Dr. Philip: Both the PHEP and HPP statewide preparedness grants are important for public health preparedness and response. Preparedness programs in various HHS agencies hold meetings that provide training and networking opportunities for states.

TFAH: What is needed from the federal government to improve preparedness and response?

Dr. Philip: Knowing and having a relationship with our federal counterparts that will be deployed to the state EOC improves communication and manages expectations more effectively. A federal system that allows for tracking of deployed assets would improve situational awareness and real-time decision-making.

Better coordination of credentialing health care professionals between states would be helpful for patients who evacuate with their provider and for providers coming into disaster areas.

Streamlined and flexible funding to allow for nimble response as needed would greatly enhance public health’s ability to be effective.

TFAH: What lessons did you learn from the most recent storm? Was there anything different or new that happened?

Dr. Philip: Hurricane Irma posed a unique challenge because the track was very unpredictable, meaning that more hospitals decided to evacuate and more residents decided to shelter. This storm at some points was 500 miles wide – which exceeded the width of our state. And, personnel could not be moved around in advance of the storm as the track changed to support other counties in the new path.

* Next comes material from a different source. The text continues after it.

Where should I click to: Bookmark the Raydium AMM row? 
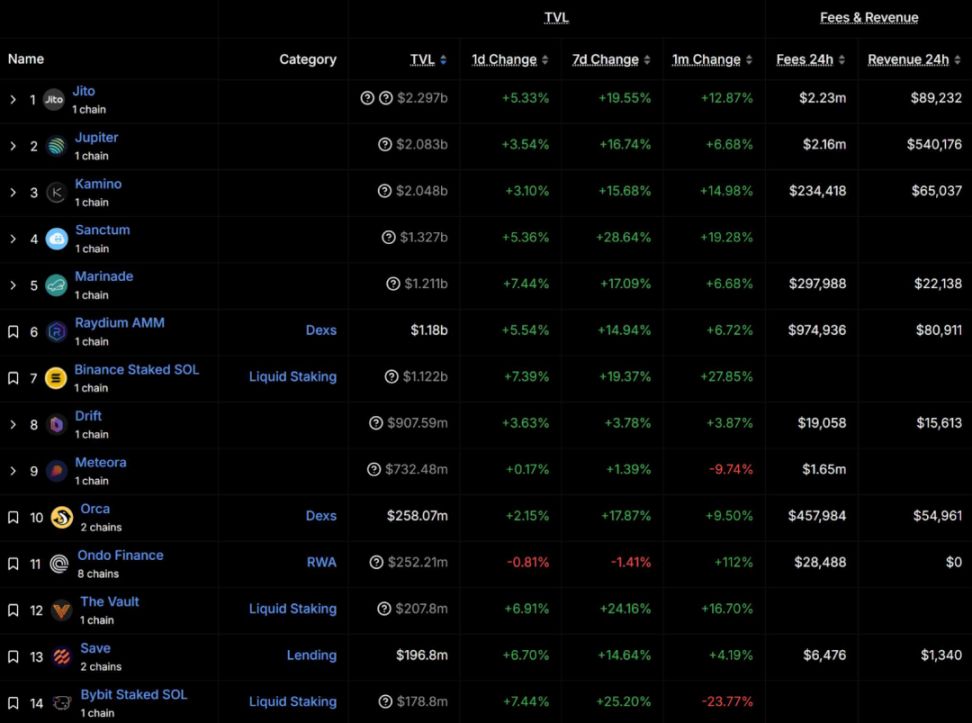pos(13,332)
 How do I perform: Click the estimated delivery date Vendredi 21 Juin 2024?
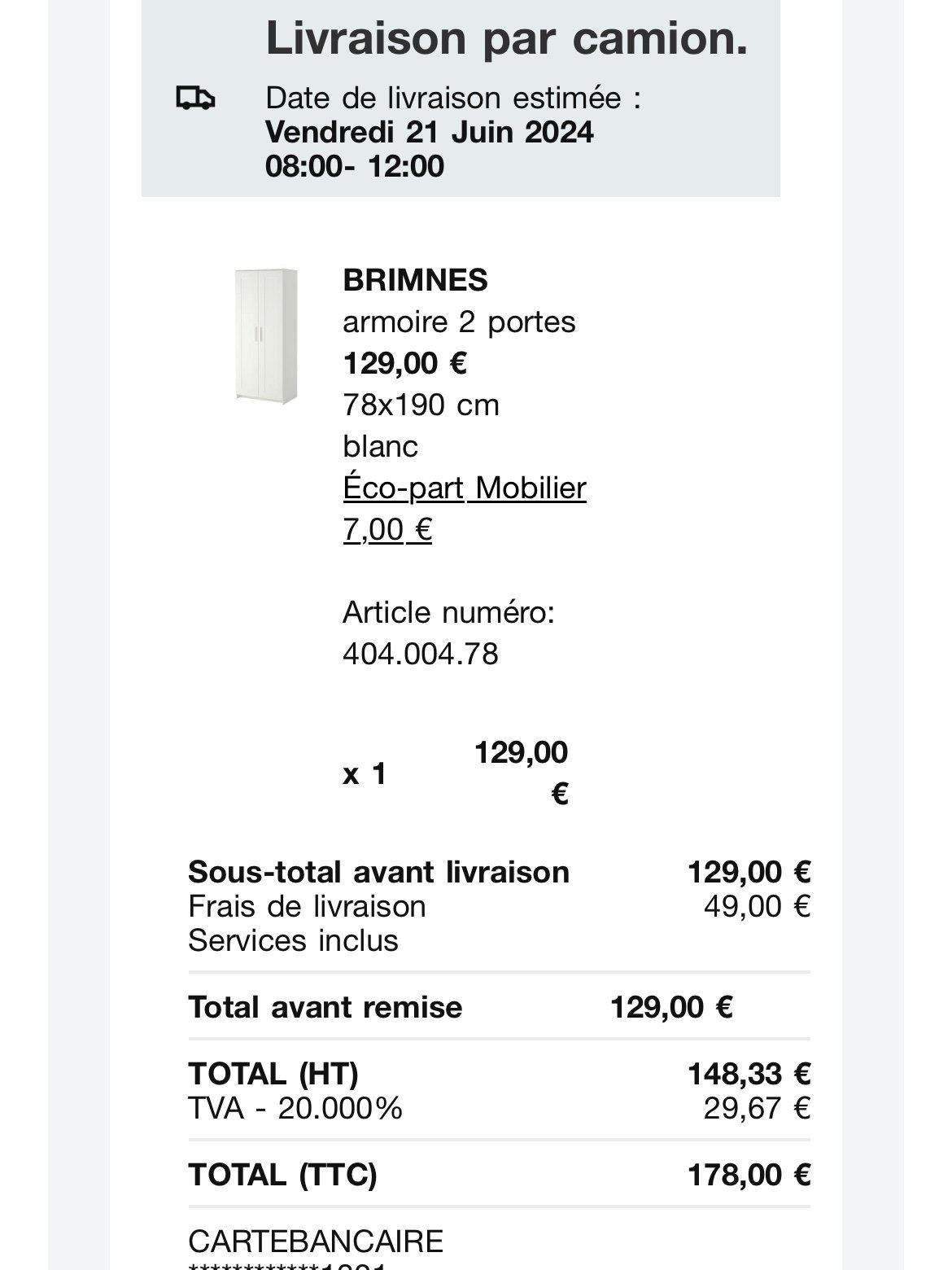pos(430,132)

EMAC, federal and contracted assets were mobilized to support sheltering operations but some counties had to wait until the storm passed to receive additional staffing.

Because of the surge in last minute registrations to special need shelters, comprehensive planning and placement for each registrant could not be conducted resulting in the shelter having to accept clients with medical needs that exceeded the shelters’ level of care capacity.

Moving forward, we recognize a need to anticipate future storms that may impact much, or all of the state, a scenario not contemplated prior to Hurricane Irma. For DOH, statewide emergency response efforts could be bolstered by improving planning for our special needs residents, including better training and increased collaboration with other state agencies and the private sector to support Floridians with special needs.